So everyone has their weakness. Even God-like paramedics, like myself (ha!), have something that they just aren't that great at. We are not perfect creatures, especially after a grueling 36 hour shift. I am not on my A game. At about hour 27 I lose all capacity to form real sentances, it mostly becomes a series of grunts and sighs. But thats neither here nor there. My real weakness, Is math. I just can't ever grasp a hold of it, which in my line of work can mean giving a patient Four mgs of Epi instead of point four mg of epi which can result in the patients heart actually exploding. Now, with that said, I do drug calc after drug calc, I carry a calulator in my pocket at all times, along with a whole notepad of doses. I have a chart for all my RSI drugs, I have a chart for all of the drips we carry on the truck, I even have a chart that has all of my pediatric drugs and doses. I have no problem looking things up in my feild guide, my standing orders or whatever esle I have handy. Even if it makes me look a little bit rookie-ish. Because I'd rather look like a rookie to a live patient than a dead one.
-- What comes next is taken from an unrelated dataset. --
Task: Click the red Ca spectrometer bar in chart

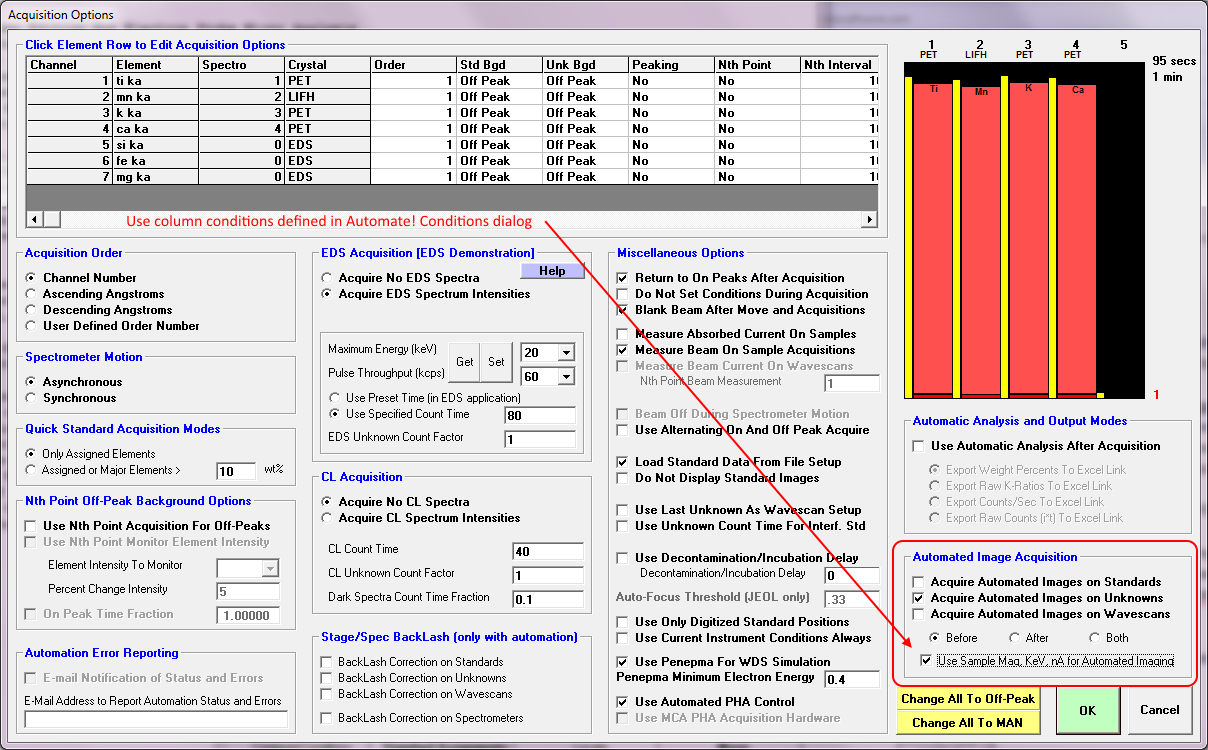Action: (1077, 240)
The reason I'm telling my secret is that this is why I totally scared to get my Acting Crew Cheif. It's really, really scares me that the powers that be want me...the math retard...to be in charge of a truck. It's not like I can turn to the compleatly green part-time basic and say...So how many drops make 5mcgs per min per kg? Not that I wouldn't trust my Basic, because they can save a paramedics ass. But it's something they don't need to know. It would be like asking the stock boy at the grocery store...so...what should I do about my 401K? The Basic's job is to turn to the overzealous medic who is getting all distracted by all those advanced things like IVs and various tubes and say..."Shouldn't we expose the patient all the way because the cop said the dude heard 4 shots, but I'm only seeing 2 bullet holes? It' might explain why the dudes crashing but the holes we see wouldn't cause that" Yes, we medics have been known to over look the basic stuff because we are so into all that really cool blinky, beeping advanced stuff. But thats another post, so back to me...and my drug problems. You wouldn't think a little thing like a few math problems would have me all worked up like this, but it does. I may be able to read a 12 lead quickly, yet efficently. I may be able to restrain a violent psych in les than 2 minutes. I know that help is only a radio key-up away. But when it's just you and your partner out there, and they have put you in charge of not only you partner, but also some other person's life. And I have to know that you give .5mg every 5 mins up to a dose of .04mg/kg of atropine to the dying bradycardic and also how much fluid goes into that syringe to make .5mgs of atropine. That just scares the hell outta me.
But practice makes perfect. So I will continue to do drug calc after drug calc...drip after drip. Just so when the narc keys are tossed to me on that first shift as an Acting I will be able to quit hyperventalating and be able to help the sick and stupid of my county.